What you need to know to make your decision.
You may need permission from a few entities before you can run a business from home; one of these is your mortgage provider or landlord. You should check with your landlord/mortgage provider to find out what their stance is on running a business from your home. You should also contact your local planning office if it is necessary for you to make major alterations to your property.
You should also request approval from your local council if the following are applicable to you: you’re going to get lots of customers or deliveries coming to your house, you want to advertise outside your home, or you need a license to run your business.
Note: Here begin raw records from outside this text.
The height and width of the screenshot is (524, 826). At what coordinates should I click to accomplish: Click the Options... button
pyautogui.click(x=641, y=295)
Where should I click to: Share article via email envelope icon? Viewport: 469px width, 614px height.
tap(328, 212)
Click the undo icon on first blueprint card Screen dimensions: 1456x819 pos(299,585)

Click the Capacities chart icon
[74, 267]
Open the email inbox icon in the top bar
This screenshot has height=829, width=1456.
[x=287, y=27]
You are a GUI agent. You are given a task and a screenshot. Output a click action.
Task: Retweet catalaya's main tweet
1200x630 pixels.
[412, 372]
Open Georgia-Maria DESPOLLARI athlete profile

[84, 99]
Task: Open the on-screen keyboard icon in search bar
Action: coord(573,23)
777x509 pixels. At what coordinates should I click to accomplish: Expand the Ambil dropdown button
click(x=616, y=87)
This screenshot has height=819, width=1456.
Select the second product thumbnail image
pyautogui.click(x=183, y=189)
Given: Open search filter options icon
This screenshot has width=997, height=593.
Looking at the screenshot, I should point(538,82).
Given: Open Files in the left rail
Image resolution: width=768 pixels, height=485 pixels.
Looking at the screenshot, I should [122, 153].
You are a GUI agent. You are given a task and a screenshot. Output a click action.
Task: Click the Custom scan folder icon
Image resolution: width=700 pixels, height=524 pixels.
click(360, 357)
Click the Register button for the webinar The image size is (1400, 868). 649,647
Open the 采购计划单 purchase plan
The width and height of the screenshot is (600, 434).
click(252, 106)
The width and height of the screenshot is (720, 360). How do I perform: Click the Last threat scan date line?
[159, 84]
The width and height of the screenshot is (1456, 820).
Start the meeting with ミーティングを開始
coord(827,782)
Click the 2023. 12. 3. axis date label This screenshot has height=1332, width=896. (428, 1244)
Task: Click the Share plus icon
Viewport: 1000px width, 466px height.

You may need insurance for your home business. Home insurance may not cover your business (e.g. stock, computers, and customers visiting your premises). It is advisable to check your policy and contact your insurance company if you are unsure whether or not your business is covered by your home insurance.
3. Tax Allowances
You can include your business costs in your self-assessment tax return if you’re a sole trader or part of a business partnership. You can also claim a proportion of the cost of things like council tax, heating, lighting, phone calls and broadband. However, you may be liable to pay capital gains tax on the part of your property that you use for your business.
4. Business Rates
You may have to pay business rates on the space within a property that you use for business. This depends on whether the Valuation Office Agency (VOA) (local assessor in Scotland) has given a rateable value to a part of your home. Additionally, you may qualify for small business rate relief if your property has a rateable value of £12,000 or less. You will still have to pay council tax on the rest of your property.
5. Health and Safety
Last but not least, you need to be aware that you will need to implement health and safety procedures as you would with any other business.